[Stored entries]
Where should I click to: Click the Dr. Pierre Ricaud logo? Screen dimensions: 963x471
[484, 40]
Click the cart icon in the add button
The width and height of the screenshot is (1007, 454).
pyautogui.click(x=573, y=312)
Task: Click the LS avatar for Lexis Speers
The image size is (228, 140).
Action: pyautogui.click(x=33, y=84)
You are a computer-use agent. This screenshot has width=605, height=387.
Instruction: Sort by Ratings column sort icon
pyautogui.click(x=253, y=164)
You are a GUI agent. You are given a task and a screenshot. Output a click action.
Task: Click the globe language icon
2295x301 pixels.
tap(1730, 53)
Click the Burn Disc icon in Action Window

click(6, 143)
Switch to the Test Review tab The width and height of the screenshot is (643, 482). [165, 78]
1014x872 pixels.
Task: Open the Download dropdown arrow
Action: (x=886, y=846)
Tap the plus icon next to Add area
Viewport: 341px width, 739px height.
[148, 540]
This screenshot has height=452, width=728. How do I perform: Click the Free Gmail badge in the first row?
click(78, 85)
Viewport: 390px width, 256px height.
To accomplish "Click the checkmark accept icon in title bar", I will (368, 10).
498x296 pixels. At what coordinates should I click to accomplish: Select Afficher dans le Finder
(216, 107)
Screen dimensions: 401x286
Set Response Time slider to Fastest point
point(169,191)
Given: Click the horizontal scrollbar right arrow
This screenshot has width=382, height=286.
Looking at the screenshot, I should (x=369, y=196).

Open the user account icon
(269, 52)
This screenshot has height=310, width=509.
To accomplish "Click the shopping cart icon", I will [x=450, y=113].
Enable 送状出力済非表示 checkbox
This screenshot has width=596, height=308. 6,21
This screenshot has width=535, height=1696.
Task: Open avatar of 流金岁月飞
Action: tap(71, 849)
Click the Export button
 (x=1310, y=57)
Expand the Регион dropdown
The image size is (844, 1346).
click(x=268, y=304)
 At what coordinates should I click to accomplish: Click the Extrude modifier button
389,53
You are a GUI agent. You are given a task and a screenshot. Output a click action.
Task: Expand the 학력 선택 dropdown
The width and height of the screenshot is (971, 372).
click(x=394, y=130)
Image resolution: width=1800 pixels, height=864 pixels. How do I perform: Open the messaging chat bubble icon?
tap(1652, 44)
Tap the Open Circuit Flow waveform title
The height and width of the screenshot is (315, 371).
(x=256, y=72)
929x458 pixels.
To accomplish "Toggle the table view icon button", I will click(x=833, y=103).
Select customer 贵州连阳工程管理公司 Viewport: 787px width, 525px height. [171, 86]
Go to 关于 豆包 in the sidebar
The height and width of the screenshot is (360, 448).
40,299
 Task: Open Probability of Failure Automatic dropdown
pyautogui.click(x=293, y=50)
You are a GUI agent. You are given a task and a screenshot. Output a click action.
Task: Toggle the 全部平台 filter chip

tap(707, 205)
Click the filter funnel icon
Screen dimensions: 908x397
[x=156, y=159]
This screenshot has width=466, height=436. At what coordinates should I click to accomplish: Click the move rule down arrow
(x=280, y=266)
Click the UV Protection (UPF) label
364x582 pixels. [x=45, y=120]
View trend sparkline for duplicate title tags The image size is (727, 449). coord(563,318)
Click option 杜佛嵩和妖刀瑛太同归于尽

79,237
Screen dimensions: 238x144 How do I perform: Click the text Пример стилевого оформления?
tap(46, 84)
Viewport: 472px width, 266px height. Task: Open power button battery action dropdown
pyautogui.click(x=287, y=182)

• _Directions for this task_
Copy each record from above without leaving any out.

• _Task solution_
Where should I click to: Click the Dr. Pierre Ricaud logo? Screen dimensions: 963x471
[484, 40]
Click the cart icon in the add button
The width and height of the screenshot is (1007, 454).
pyautogui.click(x=573, y=312)
Task: Click the LS avatar for Lexis Speers
The image size is (228, 140).
Action: pyautogui.click(x=33, y=84)
You are a computer-use agent. This screenshot has width=605, height=387.
Instruction: Sort by Ratings column sort icon
pyautogui.click(x=253, y=164)
You are a GUI agent. You are given a task and a screenshot. Output a click action.
Task: Click the globe language icon
2295x301 pixels.
tap(1730, 53)
Click the Burn Disc icon in Action Window

click(6, 143)
Switch to the Test Review tab The width and height of the screenshot is (643, 482). [165, 78]
1014x872 pixels.
Task: Open the Download dropdown arrow
Action: (x=886, y=846)
Tap the plus icon next to Add area
Viewport: 341px width, 739px height.
[148, 540]
This screenshot has height=452, width=728. How do I perform: Click the Free Gmail badge in the first row?
click(78, 85)
Viewport: 390px width, 256px height.
To accomplish "Click the checkmark accept icon in title bar", I will (368, 10).
498x296 pixels. At what coordinates should I click to accomplish: Select Afficher dans le Finder
(216, 107)
Screen dimensions: 401x286
Set Response Time slider to Fastest point
point(169,191)
Given: Click the horizontal scrollbar right arrow
This screenshot has width=382, height=286.
Looking at the screenshot, I should (x=369, y=196).

Open the user account icon
(269, 52)
This screenshot has height=310, width=509.
To accomplish "Click the shopping cart icon", I will [x=450, y=113].
Enable 送状出力済非表示 checkbox
This screenshot has width=596, height=308. 6,21
This screenshot has width=535, height=1696.
Task: Open avatar of 流金岁月飞
Action: tap(71, 849)
Click the Export button
 (x=1310, y=57)
Expand the Регион dropdown
The image size is (844, 1346).
click(x=268, y=304)
 At what coordinates should I click to accomplish: Click the Extrude modifier button
389,53
You are a GUI agent. You are given a task and a screenshot. Output a click action.
Task: Expand the 학력 선택 dropdown
The width and height of the screenshot is (971, 372).
click(x=394, y=130)
Image resolution: width=1800 pixels, height=864 pixels. How do I perform: Open the messaging chat bubble icon?
tap(1652, 44)
Tap the Open Circuit Flow waveform title
The height and width of the screenshot is (315, 371).
(x=256, y=72)
929x458 pixels.
To accomplish "Toggle the table view icon button", I will click(x=833, y=103).
Select customer 贵州连阳工程管理公司 Viewport: 787px width, 525px height. [171, 86]
Go to 关于 豆包 in the sidebar
The height and width of the screenshot is (360, 448).
40,299
 Task: Open Probability of Failure Automatic dropdown
pyautogui.click(x=293, y=50)
You are a GUI agent. You are given a task and a screenshot. Output a click action.
Task: Toggle the 全部平台 filter chip

tap(707, 205)
Click the filter funnel icon
Screen dimensions: 908x397
[x=156, y=159]
This screenshot has width=466, height=436. At what coordinates should I click to accomplish: Click the move rule down arrow
(x=280, y=266)
Click the UV Protection (UPF) label
364x582 pixels. [x=45, y=120]
View trend sparkline for duplicate title tags The image size is (727, 449). coord(563,318)
Click option 杜佛嵩和妖刀瑛太同归于尽

79,237
Screen dimensions: 238x144 How do I perform: Click the text Пример стилевого оформления?
tap(46, 84)
Viewport: 472px width, 266px height. Task: Open power button battery action dropdown
pyautogui.click(x=287, y=182)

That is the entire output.